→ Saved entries
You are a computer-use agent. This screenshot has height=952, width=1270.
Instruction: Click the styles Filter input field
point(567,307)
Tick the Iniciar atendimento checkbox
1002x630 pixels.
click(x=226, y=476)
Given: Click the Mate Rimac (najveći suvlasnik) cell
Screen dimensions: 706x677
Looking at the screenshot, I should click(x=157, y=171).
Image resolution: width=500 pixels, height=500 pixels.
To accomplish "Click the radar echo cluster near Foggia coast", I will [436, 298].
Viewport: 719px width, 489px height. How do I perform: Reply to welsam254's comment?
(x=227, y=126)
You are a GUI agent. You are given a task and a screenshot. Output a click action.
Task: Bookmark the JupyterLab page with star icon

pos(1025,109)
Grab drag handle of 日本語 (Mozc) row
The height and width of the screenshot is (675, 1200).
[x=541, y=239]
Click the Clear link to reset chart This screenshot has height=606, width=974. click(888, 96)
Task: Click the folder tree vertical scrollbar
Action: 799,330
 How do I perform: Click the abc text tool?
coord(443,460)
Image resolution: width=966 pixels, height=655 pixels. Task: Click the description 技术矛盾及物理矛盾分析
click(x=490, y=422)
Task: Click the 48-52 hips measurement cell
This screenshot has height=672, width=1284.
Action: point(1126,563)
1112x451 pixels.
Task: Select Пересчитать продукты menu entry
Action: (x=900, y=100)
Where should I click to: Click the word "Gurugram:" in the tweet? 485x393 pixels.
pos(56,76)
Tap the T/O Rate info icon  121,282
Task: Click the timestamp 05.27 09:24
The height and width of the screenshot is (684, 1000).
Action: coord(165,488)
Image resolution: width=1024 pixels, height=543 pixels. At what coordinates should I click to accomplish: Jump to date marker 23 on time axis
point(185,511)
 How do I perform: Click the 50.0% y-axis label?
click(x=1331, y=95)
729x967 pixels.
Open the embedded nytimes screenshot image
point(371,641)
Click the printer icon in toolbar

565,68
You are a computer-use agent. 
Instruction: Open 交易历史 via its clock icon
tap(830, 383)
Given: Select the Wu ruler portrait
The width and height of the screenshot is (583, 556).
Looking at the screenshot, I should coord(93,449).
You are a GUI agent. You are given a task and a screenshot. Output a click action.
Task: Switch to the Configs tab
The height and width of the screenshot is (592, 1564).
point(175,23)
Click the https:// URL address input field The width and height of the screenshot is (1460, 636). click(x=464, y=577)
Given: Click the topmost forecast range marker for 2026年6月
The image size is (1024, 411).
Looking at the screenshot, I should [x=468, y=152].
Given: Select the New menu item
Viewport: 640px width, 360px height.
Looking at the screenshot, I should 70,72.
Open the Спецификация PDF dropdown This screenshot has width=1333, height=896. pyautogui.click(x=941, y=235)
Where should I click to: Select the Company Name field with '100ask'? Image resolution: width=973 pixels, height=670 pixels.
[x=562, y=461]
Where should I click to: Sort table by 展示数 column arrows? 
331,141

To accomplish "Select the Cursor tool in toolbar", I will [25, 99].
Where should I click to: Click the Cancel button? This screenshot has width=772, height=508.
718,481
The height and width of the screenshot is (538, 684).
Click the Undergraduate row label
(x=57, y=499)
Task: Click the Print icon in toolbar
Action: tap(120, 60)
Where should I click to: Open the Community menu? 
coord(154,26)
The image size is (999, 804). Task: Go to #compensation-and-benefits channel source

→ Work task
Output a faithful copy of every entry, keeping each line as written.

→ Solution
You are a computer-use agent. This screenshot has height=952, width=1270.
Instruction: Click the styles Filter input field
point(567,307)
Tick the Iniciar atendimento checkbox
1002x630 pixels.
click(x=226, y=476)
Given: Click the Mate Rimac (najveći suvlasnik) cell
Screen dimensions: 706x677
Looking at the screenshot, I should click(x=157, y=171).
Image resolution: width=500 pixels, height=500 pixels.
To accomplish "Click the radar echo cluster near Foggia coast", I will [436, 298].
Viewport: 719px width, 489px height. How do I perform: Reply to welsam254's comment?
(x=227, y=126)
You are a GUI agent. You are given a task and a screenshot. Output a click action.
Task: Bookmark the JupyterLab page with star icon

pos(1025,109)
Grab drag handle of 日本語 (Mozc) row
The height and width of the screenshot is (675, 1200).
[x=541, y=239]
Click the Clear link to reset chart This screenshot has height=606, width=974. click(888, 96)
Task: Click the folder tree vertical scrollbar
Action: 799,330
 How do I perform: Click the abc text tool?
coord(443,460)
Image resolution: width=966 pixels, height=655 pixels. Task: Click the description 技术矛盾及物理矛盾分析
click(x=490, y=422)
Task: Click the 48-52 hips measurement cell
This screenshot has height=672, width=1284.
Action: point(1126,563)
1112x451 pixels.
Task: Select Пересчитать продукты menu entry
Action: (x=900, y=100)
Where should I click to: Click the word "Gurugram:" in the tweet? 485x393 pixels.
pos(56,76)
Tap the T/O Rate info icon  121,282
Task: Click the timestamp 05.27 09:24
The height and width of the screenshot is (684, 1000).
Action: coord(165,488)
Image resolution: width=1024 pixels, height=543 pixels. At what coordinates should I click to accomplish: Jump to date marker 23 on time axis
point(185,511)
 How do I perform: Click the 50.0% y-axis label?
click(x=1331, y=95)
729x967 pixels.
Open the embedded nytimes screenshot image
point(371,641)
Click the printer icon in toolbar

565,68
You are a computer-use agent. 
Instruction: Open 交易历史 via its clock icon
tap(830, 383)
Given: Select the Wu ruler portrait
The width and height of the screenshot is (583, 556).
Looking at the screenshot, I should coord(93,449).
You are a GUI agent. You are given a task and a screenshot. Output a click action.
Task: Switch to the Configs tab
The height and width of the screenshot is (592, 1564).
point(175,23)
Click the https:// URL address input field The width and height of the screenshot is (1460, 636). click(x=464, y=577)
Given: Click the topmost forecast range marker for 2026年6月
The image size is (1024, 411).
Looking at the screenshot, I should [x=468, y=152].
Given: Select the New menu item
Viewport: 640px width, 360px height.
Looking at the screenshot, I should 70,72.
Open the Спецификация PDF dropdown This screenshot has width=1333, height=896. pyautogui.click(x=941, y=235)
Where should I click to: Select the Company Name field with '100ask'? Image resolution: width=973 pixels, height=670 pixels.
[x=562, y=461]
Where should I click to: Sort table by 展示数 column arrows? 
331,141

To accomplish "Select the Cursor tool in toolbar", I will [25, 99].
Where should I click to: Click the Cancel button? This screenshot has width=772, height=508.
718,481
The height and width of the screenshot is (538, 684).
Click the Undergraduate row label
(x=57, y=499)
Task: Click the Print icon in toolbar
Action: tap(120, 60)
Where should I click to: Open the Community menu? 
coord(154,26)
The image size is (999, 804). Task: Go to #compensation-and-benefits channel source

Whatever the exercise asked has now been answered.